僕もいつか、こんな風に貴方に語って貰える日が来るのだろうか?などとしみじみしていたら、グラントリノにとんでもない事を質問された。
「で、お前さん。俊典のどこに惚れたんだい?」
僕は思わず飲んでいたお茶を吹き出し咽せた。
「グホッオォオ!?ゲホッゴホッゴホッ……!?」
「HAHAHA!真っ赤だな!!お前さんとの事は俊典からの話しで大方の察しがついてるぞ!隠すだけ無駄だぞ(ニヤニヤ)」
「……えっ、あの、その……!?」
「で、どこに惚れたんだい?『平和の象徴』なんて謂われてるが、中身はただのオッサンだろぅ?(ニヤニヤ)」
「八木さんはおじさんじゃありません!」
「で?どこだい?(ニヤニヤ)」
これは答えるまで引き下がらないなと悟った僕は、恥ずかしさで泣きそうになりながら口を開いた。
「……どこって、聞かれても……具体的に答えるのは、難しいで、すっ」
「ほほぅ(ニヤニヤ)」
「オールマイトだけだったら、ただの憧れだったかもしれません。
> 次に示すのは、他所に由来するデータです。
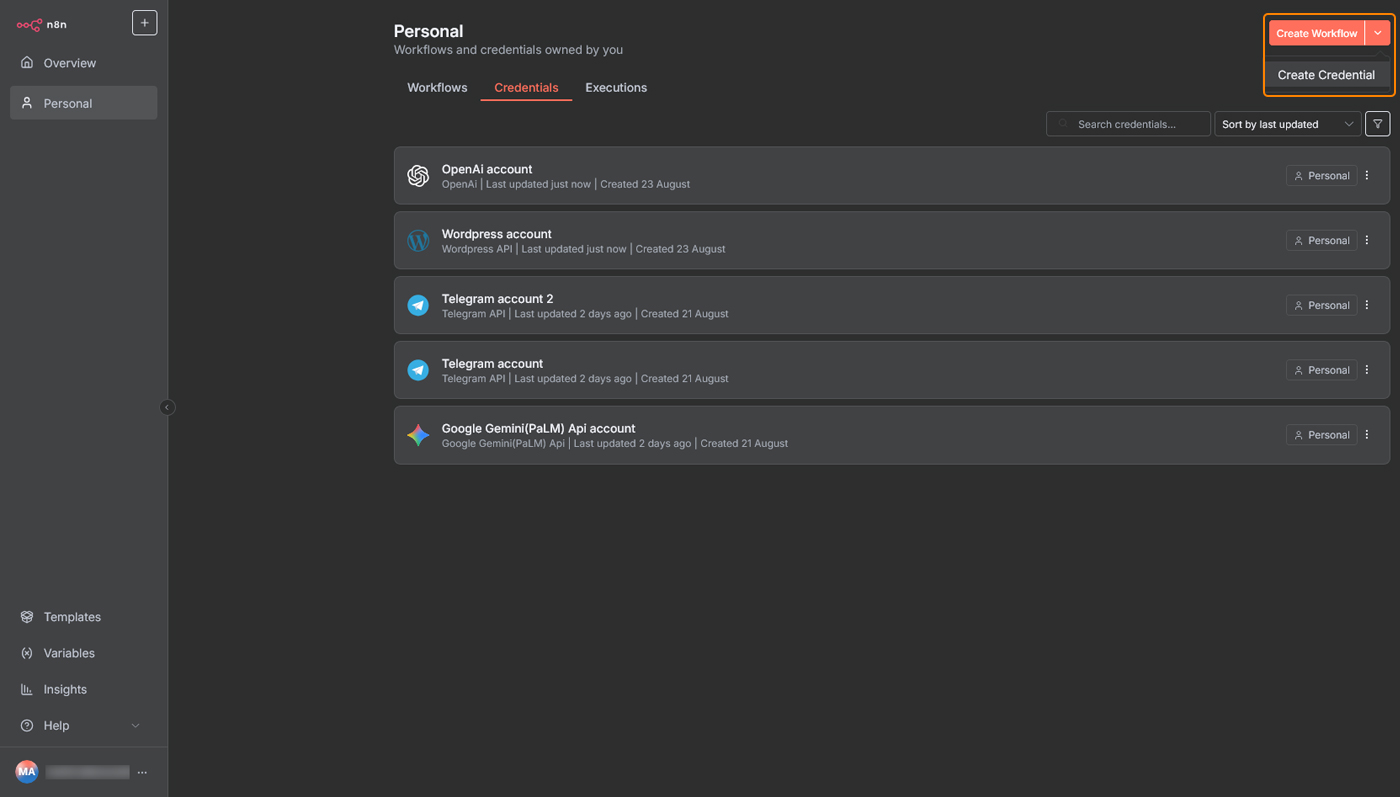The width and height of the screenshot is (1400, 797).
Task: Click the Telegram icon on Telegram account 2
Action: click(418, 305)
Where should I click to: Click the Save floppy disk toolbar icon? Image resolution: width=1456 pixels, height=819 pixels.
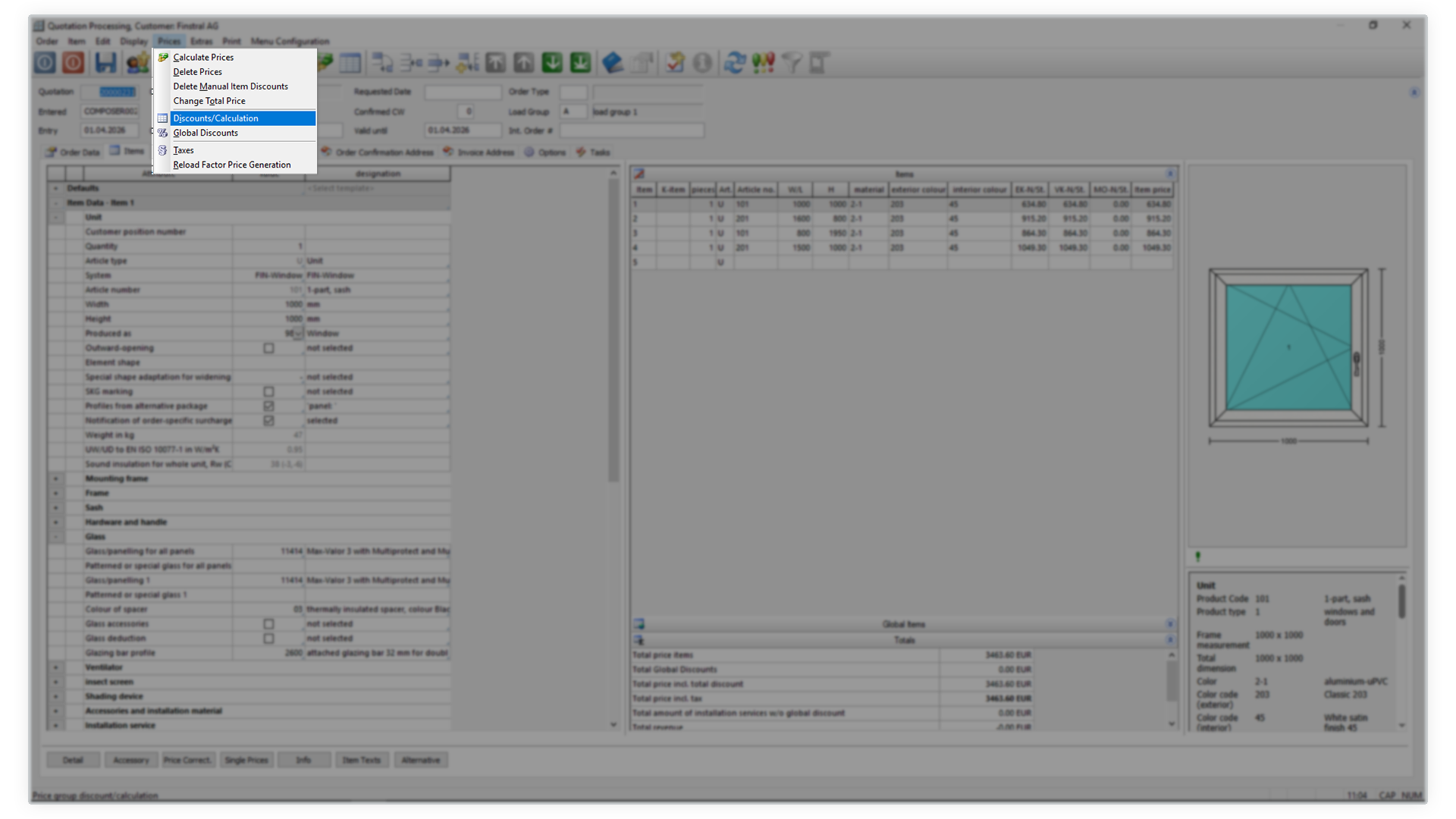click(105, 63)
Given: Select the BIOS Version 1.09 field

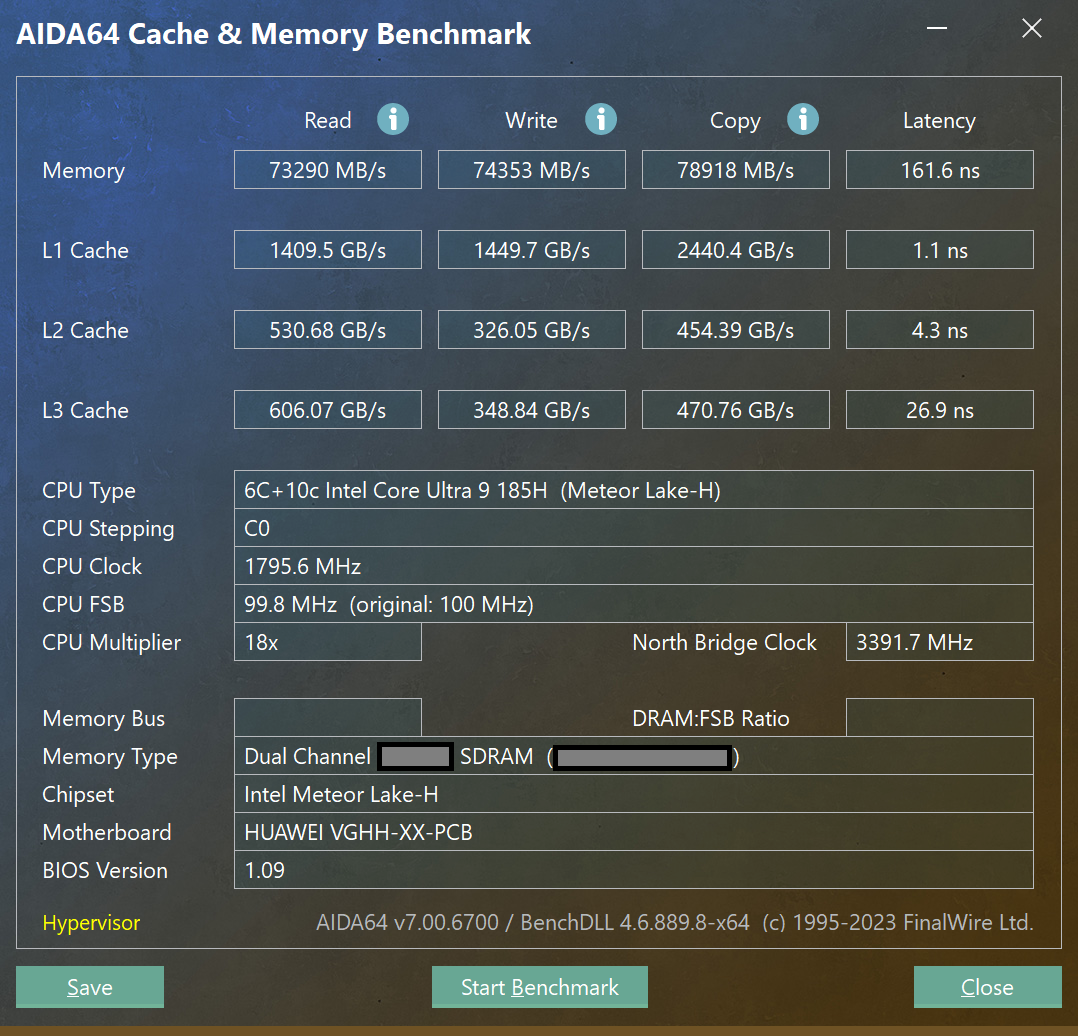Looking at the screenshot, I should pyautogui.click(x=633, y=870).
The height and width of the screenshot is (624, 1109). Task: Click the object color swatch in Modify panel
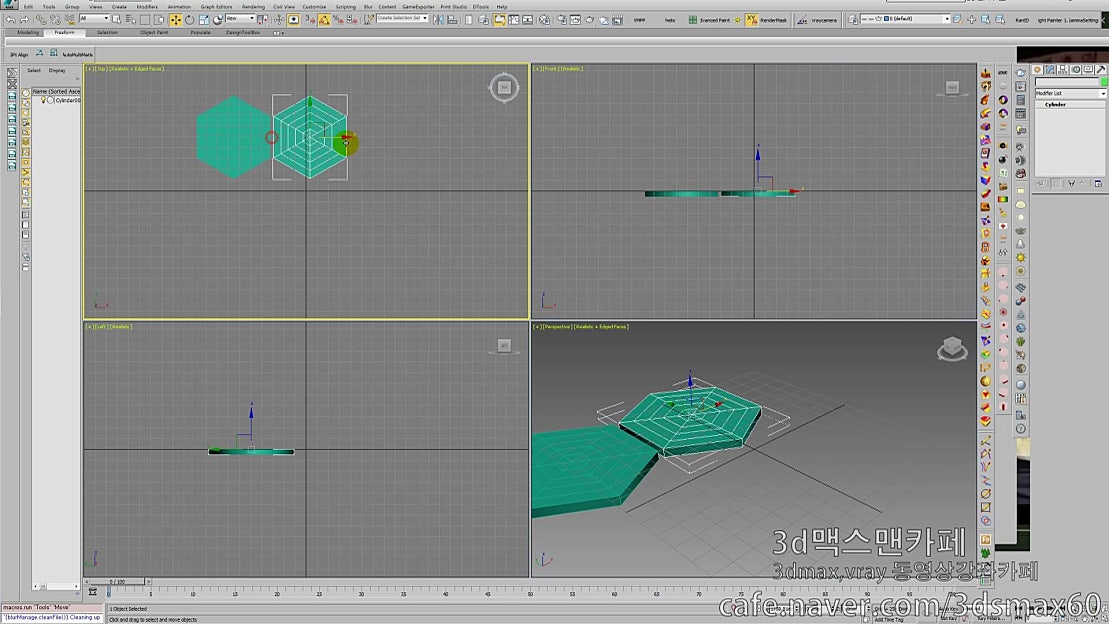tap(1103, 81)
けど……八木さんに出会って、言葉を交わして…………僕は八木さんの『全部』に惹かれたんです。だから……」
「こりゃまた熱烈だねぇ!俊典の奴は何つってお前さんを口説いたんだい?(ニヤニヤ)」
「……別に僕は、口説かれてません。僕が勝手に、好きになっただけですから」
「HAHAHA、そうかいそうかい勝手にねぇ(……ん?どういう意味だ???)」
僕がそう答えると、グラントリノは少し不思議そうに首を傾げたが、直ぐに表情を戻し、質問に答えた駄賃だと言って、貴方には内緒で貴方の学生時代の写真を数枚僕にくれた。
「これが学生時代の八木さん!!若い!!雄英の制服着てるぅ!あ、こっちは体操服だ!!デザインは八木さんの頃から変わらないんですね!」
「いやぁ〜、これがあーなる(筋骨隆々アメリカンマッチョ)とはなぁ。流石にこの頃はワシも思いもしなかったさ!」
「きっと一杯頑張って努力したんですよね!もっともっと僕も頑張らないと!!」
「頑張るのは良いが、お前さんは女の子なんだから程々にしとかないと花嫁姿が悲惨な事になるぞ」
「大丈夫です!僕、結婚しませんから」
「ヘ?しないのか?」
「僕なんかと結婚したがる人、いませんから」
「えっ?俊典は……?お前さん俊典と……ん?ん?ん?」
「何でそこで八木さんが出てくるんですか?(コテン)」
「いやだってお前さん、俊典に惚れてるんだろう?なら普通は……」
「あぁ、そおいう事ですか!確かに僕は八木さんが大好きですけど、それとこれとは別ですよ」
「別?」
「だって、結婚は『一人』じゃできないじゃないですか」
「……あぁ、まぁ……そうだな(何だ?さっきから微妙に噛み合ってないような気が……)」
通常のトレーニングとOFAを使った組手。グラントリノの身の回りの世話と、学校から出されている座学の課題。
時折雑談に紛れ込む、グラントリノの武勇伝と僕の知らない貴方の話し。
泊まり込みだった僕の研修は、それはそれは忙しく充実したものだった。